• **EXERCISE REQUIREMENTS**
Beneath this line is the data. Output exactly the lines from the line with "The image size is (1568, 692)." to the line with "Task: Select the 2025 line endpoint at 45000", both ends included, and nothing more.

• **Records from a dataset**
+---+

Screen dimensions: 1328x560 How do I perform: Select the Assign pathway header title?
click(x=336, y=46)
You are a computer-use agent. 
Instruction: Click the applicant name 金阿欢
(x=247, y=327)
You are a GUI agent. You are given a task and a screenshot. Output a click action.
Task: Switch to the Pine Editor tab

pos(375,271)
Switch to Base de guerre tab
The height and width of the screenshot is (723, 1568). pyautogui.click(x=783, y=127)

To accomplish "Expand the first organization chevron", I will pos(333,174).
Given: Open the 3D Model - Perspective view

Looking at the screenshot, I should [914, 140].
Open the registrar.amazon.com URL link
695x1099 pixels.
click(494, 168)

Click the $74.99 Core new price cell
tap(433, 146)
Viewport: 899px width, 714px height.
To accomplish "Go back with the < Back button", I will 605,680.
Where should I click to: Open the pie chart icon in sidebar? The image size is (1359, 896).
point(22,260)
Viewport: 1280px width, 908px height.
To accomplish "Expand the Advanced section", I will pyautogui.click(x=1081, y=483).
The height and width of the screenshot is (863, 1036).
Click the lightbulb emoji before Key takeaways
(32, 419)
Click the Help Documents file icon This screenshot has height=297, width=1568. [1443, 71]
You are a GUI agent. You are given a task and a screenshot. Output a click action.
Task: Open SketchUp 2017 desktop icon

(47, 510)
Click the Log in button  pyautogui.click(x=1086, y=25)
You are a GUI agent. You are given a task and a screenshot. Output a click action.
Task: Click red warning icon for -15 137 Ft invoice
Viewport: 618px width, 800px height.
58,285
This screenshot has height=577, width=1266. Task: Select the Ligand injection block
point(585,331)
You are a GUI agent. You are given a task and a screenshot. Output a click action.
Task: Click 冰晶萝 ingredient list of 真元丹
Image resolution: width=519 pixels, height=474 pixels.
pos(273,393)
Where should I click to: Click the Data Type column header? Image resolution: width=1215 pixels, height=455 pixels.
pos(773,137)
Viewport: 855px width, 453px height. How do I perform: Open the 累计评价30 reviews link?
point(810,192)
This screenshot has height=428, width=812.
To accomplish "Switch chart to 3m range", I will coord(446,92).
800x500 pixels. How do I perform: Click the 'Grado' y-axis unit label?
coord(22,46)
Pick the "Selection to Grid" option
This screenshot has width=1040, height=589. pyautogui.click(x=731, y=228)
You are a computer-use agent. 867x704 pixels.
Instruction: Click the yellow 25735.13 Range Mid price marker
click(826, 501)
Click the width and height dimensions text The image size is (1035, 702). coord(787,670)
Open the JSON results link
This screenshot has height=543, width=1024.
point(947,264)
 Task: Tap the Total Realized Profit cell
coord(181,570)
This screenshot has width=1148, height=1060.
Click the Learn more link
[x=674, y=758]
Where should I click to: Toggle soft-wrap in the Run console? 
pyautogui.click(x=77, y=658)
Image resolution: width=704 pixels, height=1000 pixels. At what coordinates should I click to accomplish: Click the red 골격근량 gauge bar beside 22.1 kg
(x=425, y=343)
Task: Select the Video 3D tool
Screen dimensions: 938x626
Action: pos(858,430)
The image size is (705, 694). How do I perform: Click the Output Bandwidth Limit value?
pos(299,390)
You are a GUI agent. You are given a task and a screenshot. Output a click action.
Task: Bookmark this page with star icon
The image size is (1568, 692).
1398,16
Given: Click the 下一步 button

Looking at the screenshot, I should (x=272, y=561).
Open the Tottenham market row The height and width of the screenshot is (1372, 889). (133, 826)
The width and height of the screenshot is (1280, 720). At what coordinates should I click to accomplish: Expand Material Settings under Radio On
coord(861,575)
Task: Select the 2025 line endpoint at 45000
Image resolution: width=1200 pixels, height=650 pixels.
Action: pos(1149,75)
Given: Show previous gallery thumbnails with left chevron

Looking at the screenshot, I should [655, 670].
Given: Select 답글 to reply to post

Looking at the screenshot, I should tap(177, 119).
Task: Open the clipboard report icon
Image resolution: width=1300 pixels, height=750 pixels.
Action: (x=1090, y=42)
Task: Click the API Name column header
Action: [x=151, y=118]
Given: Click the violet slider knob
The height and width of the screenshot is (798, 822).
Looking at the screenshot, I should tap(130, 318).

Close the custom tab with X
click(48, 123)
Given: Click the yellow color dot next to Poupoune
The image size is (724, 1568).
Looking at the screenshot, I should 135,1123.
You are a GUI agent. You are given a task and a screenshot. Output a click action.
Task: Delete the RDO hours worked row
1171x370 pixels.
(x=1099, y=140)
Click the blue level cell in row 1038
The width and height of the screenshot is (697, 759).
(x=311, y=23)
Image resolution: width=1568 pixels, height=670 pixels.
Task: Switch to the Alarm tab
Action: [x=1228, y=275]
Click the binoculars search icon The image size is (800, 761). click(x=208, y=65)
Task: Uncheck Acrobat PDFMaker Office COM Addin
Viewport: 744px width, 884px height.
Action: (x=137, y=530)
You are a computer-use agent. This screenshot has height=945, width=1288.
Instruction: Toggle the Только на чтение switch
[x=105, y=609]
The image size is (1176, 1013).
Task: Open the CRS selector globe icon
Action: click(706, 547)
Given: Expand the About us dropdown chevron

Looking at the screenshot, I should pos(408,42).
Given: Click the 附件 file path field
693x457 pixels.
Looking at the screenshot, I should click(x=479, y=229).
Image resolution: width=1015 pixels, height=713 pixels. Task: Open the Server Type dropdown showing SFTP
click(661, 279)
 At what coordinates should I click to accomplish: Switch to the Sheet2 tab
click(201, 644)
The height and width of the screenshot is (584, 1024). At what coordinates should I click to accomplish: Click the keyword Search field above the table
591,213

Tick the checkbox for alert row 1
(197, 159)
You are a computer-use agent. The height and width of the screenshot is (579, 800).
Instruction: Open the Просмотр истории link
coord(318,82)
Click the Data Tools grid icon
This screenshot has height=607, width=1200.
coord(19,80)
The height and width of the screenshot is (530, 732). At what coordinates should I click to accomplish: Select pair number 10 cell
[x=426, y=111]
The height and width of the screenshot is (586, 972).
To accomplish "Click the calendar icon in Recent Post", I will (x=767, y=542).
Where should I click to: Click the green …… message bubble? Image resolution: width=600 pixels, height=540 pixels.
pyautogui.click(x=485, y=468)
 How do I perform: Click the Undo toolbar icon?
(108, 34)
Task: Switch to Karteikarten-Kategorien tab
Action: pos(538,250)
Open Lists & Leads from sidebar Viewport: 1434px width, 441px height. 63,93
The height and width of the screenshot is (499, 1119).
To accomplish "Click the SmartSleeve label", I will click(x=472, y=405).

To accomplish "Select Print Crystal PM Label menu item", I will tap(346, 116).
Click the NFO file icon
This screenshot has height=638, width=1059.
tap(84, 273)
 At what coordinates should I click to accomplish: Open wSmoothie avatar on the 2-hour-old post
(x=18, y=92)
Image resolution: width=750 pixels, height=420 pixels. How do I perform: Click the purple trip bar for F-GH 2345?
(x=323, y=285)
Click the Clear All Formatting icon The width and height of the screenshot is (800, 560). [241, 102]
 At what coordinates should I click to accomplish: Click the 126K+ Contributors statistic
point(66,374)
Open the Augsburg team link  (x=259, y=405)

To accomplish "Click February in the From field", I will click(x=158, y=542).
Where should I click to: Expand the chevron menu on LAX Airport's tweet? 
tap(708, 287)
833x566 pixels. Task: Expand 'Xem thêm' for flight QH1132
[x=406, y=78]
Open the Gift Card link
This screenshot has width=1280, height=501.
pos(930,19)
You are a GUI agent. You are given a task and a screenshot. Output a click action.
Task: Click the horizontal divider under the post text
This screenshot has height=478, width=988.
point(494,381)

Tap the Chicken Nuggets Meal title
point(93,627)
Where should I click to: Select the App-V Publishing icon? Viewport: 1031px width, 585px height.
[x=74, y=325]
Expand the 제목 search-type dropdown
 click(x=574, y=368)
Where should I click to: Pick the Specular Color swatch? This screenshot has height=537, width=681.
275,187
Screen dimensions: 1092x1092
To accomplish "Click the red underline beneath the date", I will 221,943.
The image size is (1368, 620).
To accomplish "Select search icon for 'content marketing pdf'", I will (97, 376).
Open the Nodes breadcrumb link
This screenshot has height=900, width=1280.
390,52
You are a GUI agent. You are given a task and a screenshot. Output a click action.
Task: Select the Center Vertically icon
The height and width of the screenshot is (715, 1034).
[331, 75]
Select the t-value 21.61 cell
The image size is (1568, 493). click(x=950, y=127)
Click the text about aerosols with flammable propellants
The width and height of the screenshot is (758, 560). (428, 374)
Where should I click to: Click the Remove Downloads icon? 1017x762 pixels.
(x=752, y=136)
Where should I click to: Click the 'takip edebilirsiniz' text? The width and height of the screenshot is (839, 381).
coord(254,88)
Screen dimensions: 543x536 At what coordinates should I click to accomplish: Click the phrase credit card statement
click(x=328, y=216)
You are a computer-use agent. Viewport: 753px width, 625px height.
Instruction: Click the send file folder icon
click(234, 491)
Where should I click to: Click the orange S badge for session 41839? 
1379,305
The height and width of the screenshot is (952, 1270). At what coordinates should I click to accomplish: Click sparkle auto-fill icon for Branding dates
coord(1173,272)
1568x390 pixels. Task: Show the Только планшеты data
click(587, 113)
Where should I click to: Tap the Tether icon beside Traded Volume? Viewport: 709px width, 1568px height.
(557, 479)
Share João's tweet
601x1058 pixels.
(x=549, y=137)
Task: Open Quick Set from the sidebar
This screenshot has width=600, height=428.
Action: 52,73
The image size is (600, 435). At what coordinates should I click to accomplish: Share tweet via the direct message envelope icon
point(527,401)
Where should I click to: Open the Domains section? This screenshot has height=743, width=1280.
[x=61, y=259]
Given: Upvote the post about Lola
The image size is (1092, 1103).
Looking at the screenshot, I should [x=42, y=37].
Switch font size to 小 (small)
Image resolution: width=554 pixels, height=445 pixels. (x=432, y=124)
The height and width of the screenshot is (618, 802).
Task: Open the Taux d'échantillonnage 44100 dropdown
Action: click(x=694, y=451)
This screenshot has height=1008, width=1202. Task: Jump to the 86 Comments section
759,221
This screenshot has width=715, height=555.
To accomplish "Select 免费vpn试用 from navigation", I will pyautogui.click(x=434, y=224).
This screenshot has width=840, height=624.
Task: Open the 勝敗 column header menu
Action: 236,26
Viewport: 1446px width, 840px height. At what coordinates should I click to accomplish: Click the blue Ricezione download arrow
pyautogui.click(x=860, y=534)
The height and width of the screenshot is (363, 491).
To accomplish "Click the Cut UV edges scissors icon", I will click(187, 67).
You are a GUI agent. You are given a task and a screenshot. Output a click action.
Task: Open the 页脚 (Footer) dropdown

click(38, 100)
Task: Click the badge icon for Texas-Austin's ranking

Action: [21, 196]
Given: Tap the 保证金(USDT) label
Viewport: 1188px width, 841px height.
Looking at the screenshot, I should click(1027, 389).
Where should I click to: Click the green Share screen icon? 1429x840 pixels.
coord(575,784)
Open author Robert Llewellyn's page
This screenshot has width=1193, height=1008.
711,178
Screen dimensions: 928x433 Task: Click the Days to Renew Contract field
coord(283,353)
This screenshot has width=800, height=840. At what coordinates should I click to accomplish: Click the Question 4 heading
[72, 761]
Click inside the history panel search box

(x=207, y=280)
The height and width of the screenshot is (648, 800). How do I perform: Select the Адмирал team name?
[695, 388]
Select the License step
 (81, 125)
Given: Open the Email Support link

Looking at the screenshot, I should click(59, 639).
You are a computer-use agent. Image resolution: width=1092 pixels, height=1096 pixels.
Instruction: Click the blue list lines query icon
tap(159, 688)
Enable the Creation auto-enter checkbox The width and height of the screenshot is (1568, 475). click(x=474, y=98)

+---+

• **WRITTEN ANSWER**
The image size is (1568, 692).
1398,16
Given: Click the 下一步 button

Looking at the screenshot, I should (x=272, y=561).
Open the Tottenham market row The height and width of the screenshot is (1372, 889). (133, 826)
The width and height of the screenshot is (1280, 720). At what coordinates should I click to accomplish: Expand Material Settings under Radio On
coord(861,575)
Task: Select the 2025 line endpoint at 45000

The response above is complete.